It’s not as simple as that.
In a no deal exit scenario, on the day we leave, we lose the benefit of free trade with the EU. We also lose the benefit of free trade with all the countries the EU has a trade deal with (including Chile and South Africa, for those of you who like wine).
We start trading on WTO rules, which means we quickly find out what the “most favoured nation” rule means. In a nutshell, we have to trade with every country on equal terms unless we have a free trade agreement with that country or trading bloc. We can’t just abolish tariffs for our favourite friendly wine producing country without offering everyone else the same terms. So we need trade agreements if we want to be selective.

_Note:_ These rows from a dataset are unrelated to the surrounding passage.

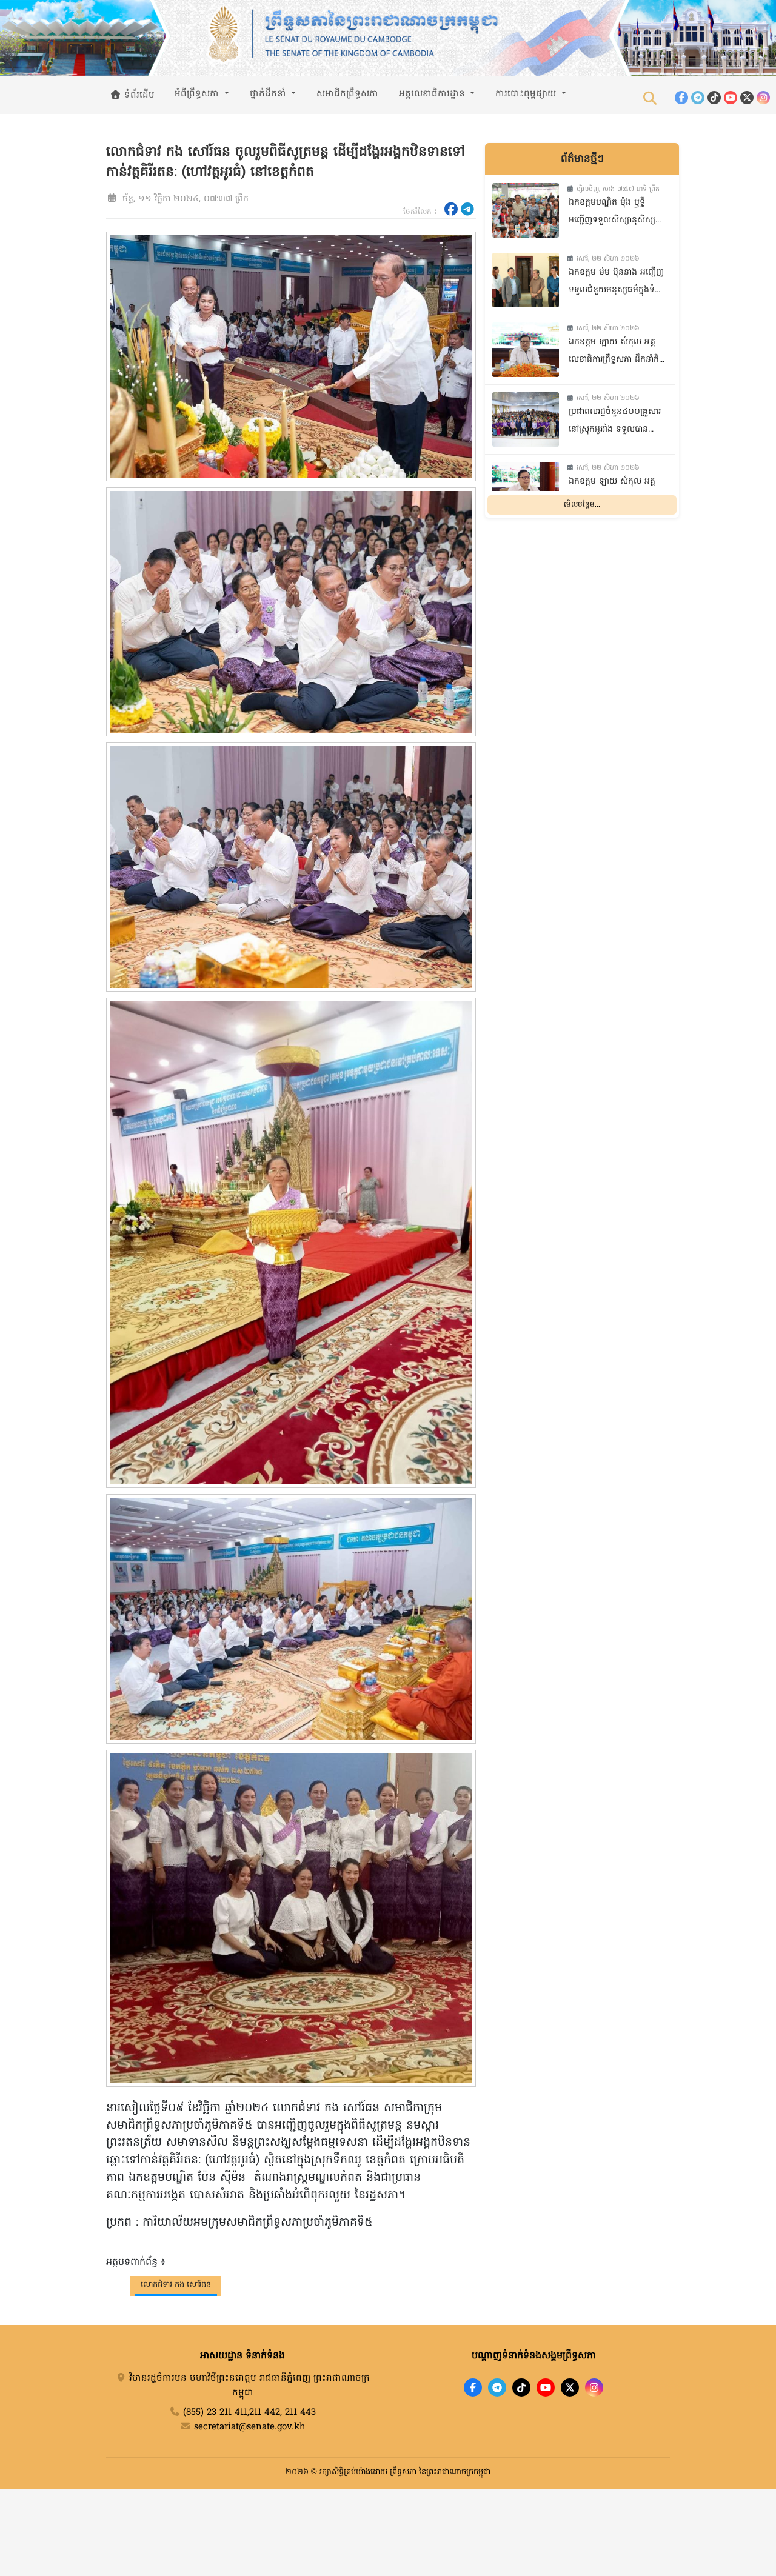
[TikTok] (714, 97)
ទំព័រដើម (138, 95)
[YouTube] (730, 97)
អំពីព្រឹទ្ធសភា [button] (198, 94)
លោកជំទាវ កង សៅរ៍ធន (176, 2285)
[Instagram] (763, 97)
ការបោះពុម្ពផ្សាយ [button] (527, 94)
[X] (570, 2387)
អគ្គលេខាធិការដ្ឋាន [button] (433, 94)
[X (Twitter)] (747, 97)
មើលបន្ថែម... (582, 505)
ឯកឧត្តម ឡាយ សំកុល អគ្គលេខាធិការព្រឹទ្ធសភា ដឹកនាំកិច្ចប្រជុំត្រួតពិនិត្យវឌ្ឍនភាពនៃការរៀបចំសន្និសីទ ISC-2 (616, 352)
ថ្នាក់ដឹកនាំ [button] (269, 94)
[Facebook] (681, 97)
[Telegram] (697, 97)
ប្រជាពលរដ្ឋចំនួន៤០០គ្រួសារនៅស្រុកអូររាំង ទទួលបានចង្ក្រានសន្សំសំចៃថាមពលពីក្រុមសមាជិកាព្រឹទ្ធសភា (615, 422)
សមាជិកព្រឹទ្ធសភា (347, 94)
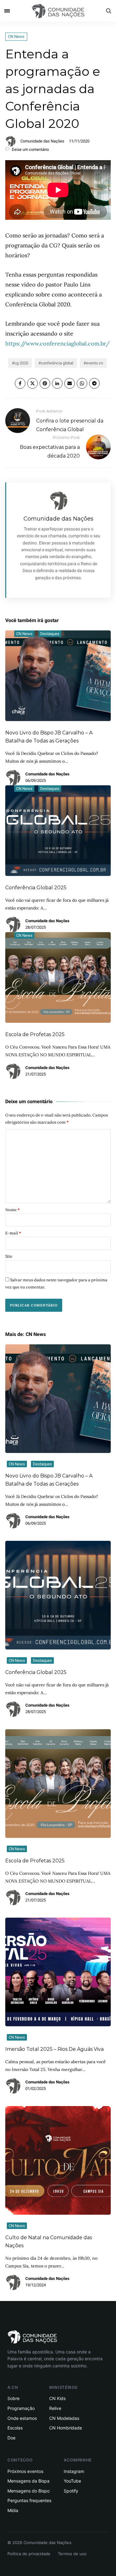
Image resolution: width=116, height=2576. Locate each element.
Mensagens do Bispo (28, 2490)
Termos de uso (72, 2553)
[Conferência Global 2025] (58, 1595)
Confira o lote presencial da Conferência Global (69, 420)
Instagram (74, 2471)
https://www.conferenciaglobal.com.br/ (57, 343)
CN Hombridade (65, 2427)
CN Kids (57, 2398)
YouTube (72, 2481)
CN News (16, 36)
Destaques (49, 633)
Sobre (13, 2398)
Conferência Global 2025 (36, 888)
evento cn (94, 363)
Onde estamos (22, 2418)
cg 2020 (21, 363)
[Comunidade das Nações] (57, 10)
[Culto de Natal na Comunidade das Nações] (58, 2160)
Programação (21, 2408)
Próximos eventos (25, 2471)
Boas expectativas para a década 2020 (50, 447)
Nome (12, 1209)
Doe (11, 2437)
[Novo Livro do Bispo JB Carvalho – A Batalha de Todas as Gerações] (58, 1398)
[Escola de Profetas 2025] (58, 1783)
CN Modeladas (64, 2418)
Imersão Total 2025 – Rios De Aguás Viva (54, 2049)
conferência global (57, 363)
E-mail (13, 1233)
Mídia (12, 2510)
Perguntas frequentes (29, 2500)
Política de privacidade (28, 2553)
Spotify (71, 2490)
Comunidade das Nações (42, 141)
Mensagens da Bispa (28, 2481)
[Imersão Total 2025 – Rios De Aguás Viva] (58, 1972)
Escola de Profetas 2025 (35, 1034)
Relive (55, 2408)
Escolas (15, 2427)
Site (8, 1256)
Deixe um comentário (30, 149)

But on the day we exit, we will have no trade agreements, and these take time to negotiate. Tricky. Plus, every country in the world knows that we will be desperate for free trade agreements, so whatever we want from them, you can guarantee they are going to want something of equal value (and then some) in return.
Also, many countries may not be free to give us a sweet trade deal, because a lot of them have a mini version of the most favoured nation clause in their existing trade agreements, which means they can’t offer us anything better than they have offered their other trade partners (such as the EU, for example), without offering the same deal to that trade partner. Without being entitled to anything from that trade partner in return.
So in reality, the cost of any imported wine (i.e. nearly all wine) will go up, whether it is from the EU or not, and you will just have to pay the higher price or not drink wine.